Ast in grave crisi finanziaria: Dipendenti senza stipendio e fornitori non pagati da mesi

Vanessa FerreriNei prossimi giorni potrebbe verificarsi la sospensione totale o parziale dei servizi urbani ed extraurbani di competenza dell’Azienda

L’Interrogazione all’Ars della deputata M5s Vanessa Ferreri: “La Regione trasferisca immediatamente le risorse spettanti.  Che fine hanno fatto i 18 milioni di euro già previsti al capitolo 478102 del Bilancio della Regione Siciliana?”

 L’Azienda siciliana trasporti (Ast) versa da tempo in una situazione di grave crisi di liquidità, dovuta ai ritardi che si registrano nel trasferimento delle risorse finanziarie da parte della Regione siciliana, oltre che da parte di numerosi comuni ove l’Azienda esercita i servizi urbani o il trasporto studenti.
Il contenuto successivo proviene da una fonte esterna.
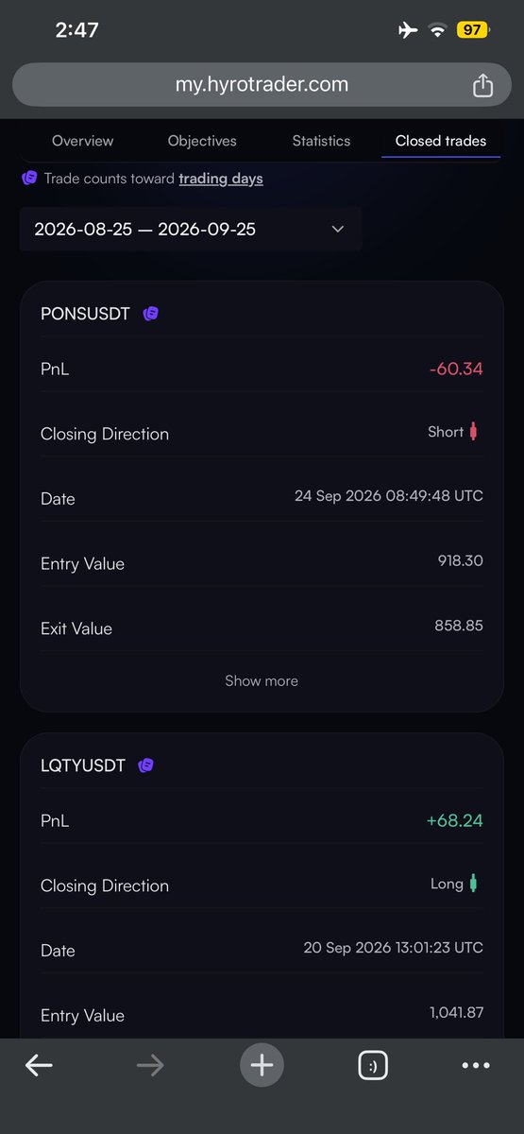524x1134 pixels.
Task: Expand the date range chevron arrow
Action: coord(338,230)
Nello specifico, ad oggi, l’assessorato all’Economia ha liquidato ad Ast solamente 9,7 milioni di euro circa dei 28 previsti al capitolo 478102 del bilancio della Regione siciliana, mentre l’assessorato alle Infrastrutture ed ai trasporti non ha ancora liquidato il terzo trimestre (luglio – settembre) pari a 4,5 milioni di euro circa del corrispettivo del contratto di servizio delle autolinee extraurbane. A peggiorare la già precaria situazione dell’Azienda contribuisce il grosso debito che numerosi comuni hanno con l’Ast, pari a circa 13 milioni di euro. Ad oggi non sono stati pagati gli stipendi di settembre ai dipendenti e sono scaduti debiti ingenti nei confronti dei fornitori di carburante, dei servizi di manutenzione e dei ricambi.

Precisiamo – afferma la deputata M5s Vanessa Ferreri, prima firmataria dell’atto parlamentare rivolto al governo – che le somme delle quali Ast è creditrice sono tutte già previste da norme di legge; non si richiedono, pertanto, ulteriori impegni finanziari da parte della Regione a favore di Ast, ma solamente il rispetto di quanto già previsto dai provvedimenti finanziari vigenti”.La regione acceleri i tempi di trasferimento delle risorse – conclude Ferreri – anche perché il rischio di sospensione dei servizi è alle porte, resterebbero senza trasporto pubblico migliaia di studenti e lavoratori che viaggiano quotidianamente con Ast”.